A) Methane as a biofuel
Methane is a highly reduced molecule that can release a colossal amount of energy when burnt in the presence of air (the calorific value of methane is 50.5 MJKg-1). The methane produced from the industrial gas exhaust can be compressed and concentrated to remove other components (such as moisture, carbon dioxide, hydrogen sulfide, etc.). The concentrated methane gas can be used for cooking, electricity generation, and even as a biofuel.
B) Methane transformation to produce Value-added products
As previously specified, methane is a highly reduced compound (CH4); therefore, its conversion can make a variety of ‘commercial commodities’ such as methanol, formaldehyde, formic acid, and so on. These commodities can be produced chemically (reacting methane with air or oxygen) or biologically (using methane-utilizing organisms).

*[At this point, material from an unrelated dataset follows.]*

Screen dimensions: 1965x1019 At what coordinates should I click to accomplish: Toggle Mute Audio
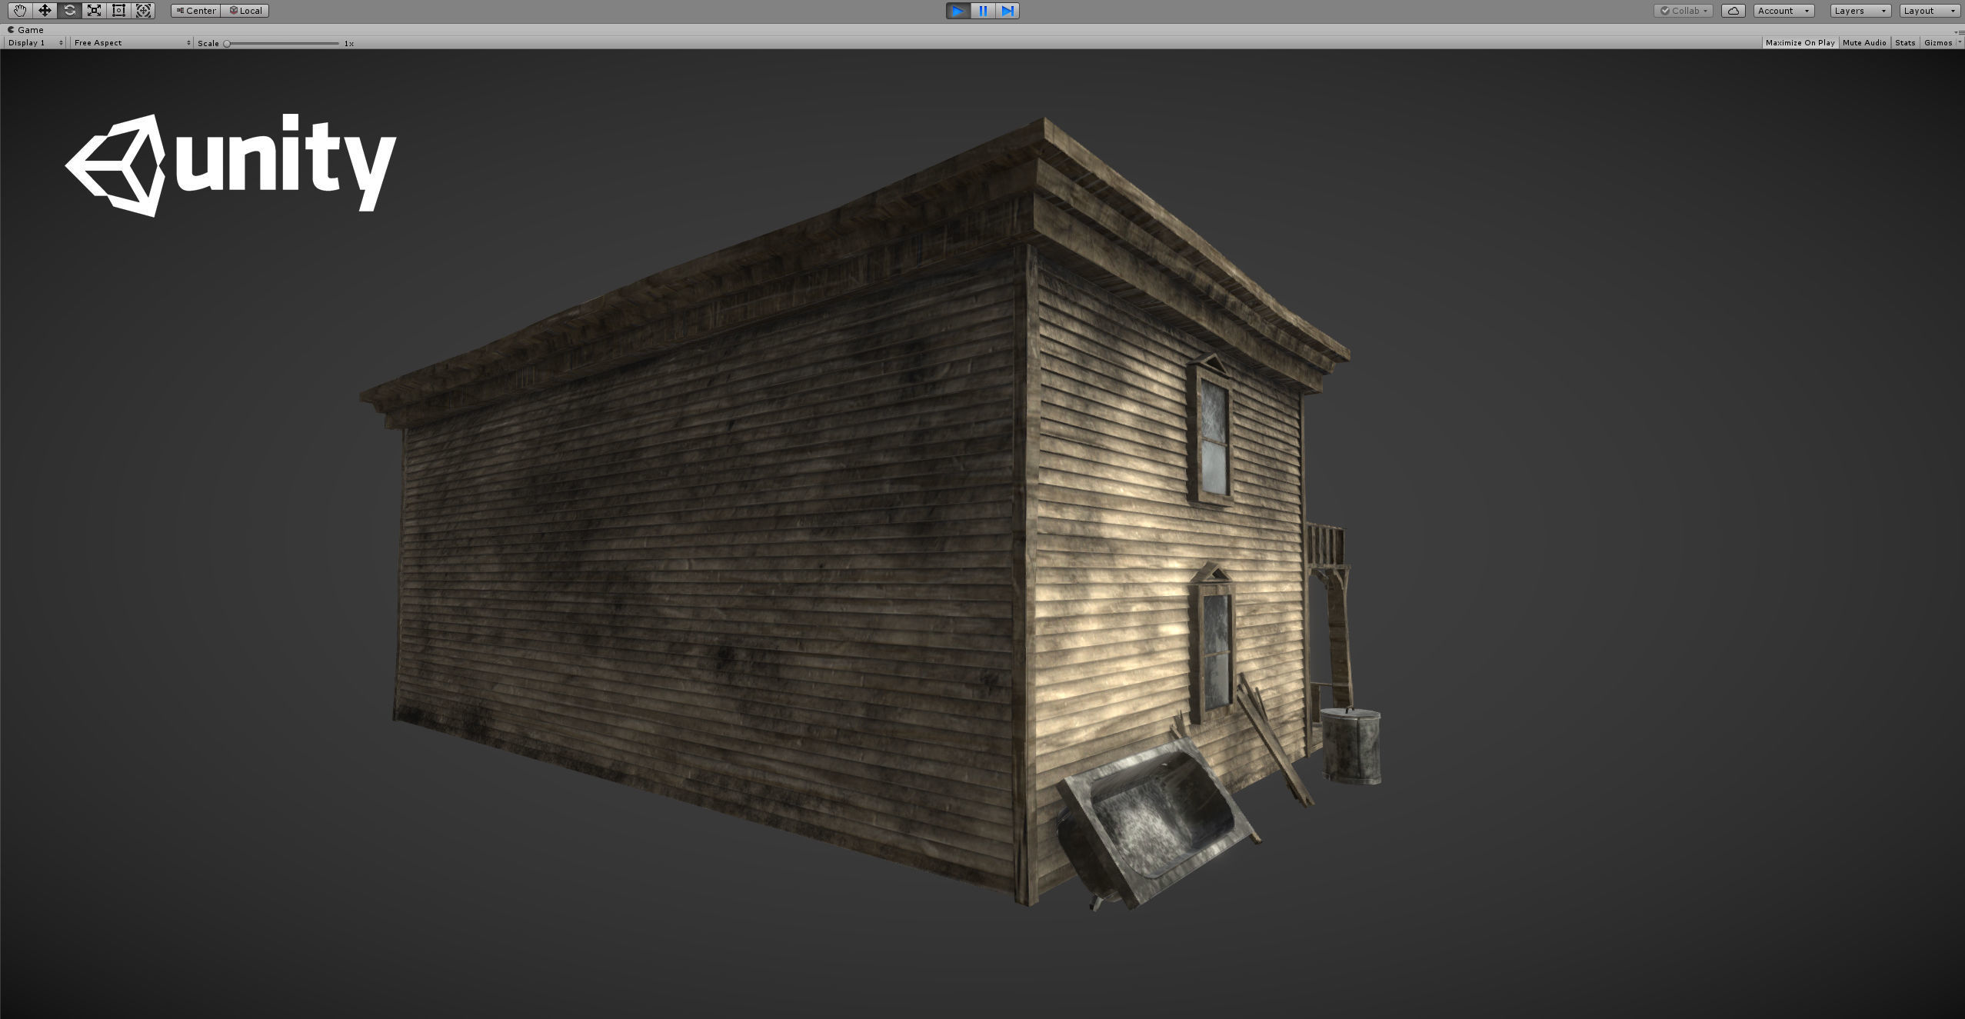(1864, 43)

Methane utilizing organisms! Sure, that sounds fascinating, and believe me, it is. Methane-utilizing organisms are called methanotrophs, and they can produce all the above-mentioned commercial commodities. Not just that, they can also accumulate biopolymers (PHAs) for the replacement of non-biodegradable plastic. If Methanotrophs are cultivated, we can make ‘Bioplastic’ out of methane! Does that mean we can actually address two environmental issues together? Well, yeah, that’s exactly what I’m talking about!
As I hinted in my previous blog, we need to address the ever-increasing accumulation of xenobiotics and ‘remedy’ their consequences. Studies have suggested that the Methanotrophs have special enzymes (MMOs – methane mono-oxygenase), which can degrade these toxic compounds and transform them into non-toxic alternatives.
Technical aspects and Future perspectives
Methane can be a highly valuable commodity if proper strategies can be developed for its applications. Future systems need to be developed with a special focus on the following:
Methane is colorless, odorless, and light gas, so it can escape into the air without detection. Therefore, several methane sources have not yet been identified but contribute to Global warming. Detection and constant monitoring of methane levels would help in preventing its emissions.
Proper entrapment strategies
Since methane is a gas, it mixes (diffuses) with air and becomes diluted; therefore, it is difficult to use the mixed gas commercially. Entrapping the gas can increase the methane concentration and improve its applications for commercial purposes.
Methane transformation using chemical and biotech technologies
Methane transformation into value-added compounds like methanol can prevent relentless burning and production of carbon dioxide. This will reduce the Greenhouse effect and eventually global warming.
Coupling of methane generation and transformation
Since methane can be produced by specific microorganisms and consumed by another group of microorganisms, the applications of both processes can be coupled together. Supposedly, wastewater treatment results in excess methane production, which can be harnessed to produce commercial commodities like methanol, formaldehyde, PHAs, etc. This can prevent unnecessary methane emissions into the air and reduce the transportation costs for methane supply.
Methane is cheap, renewable and a readily available resource. Even though it is challenging to utilize methane for bio-fuel production and synthesize commercially important value-added products, it has significant advantages. The development of suitable biotech strategies will help in unleashing its potential and shift society towards sustainable development.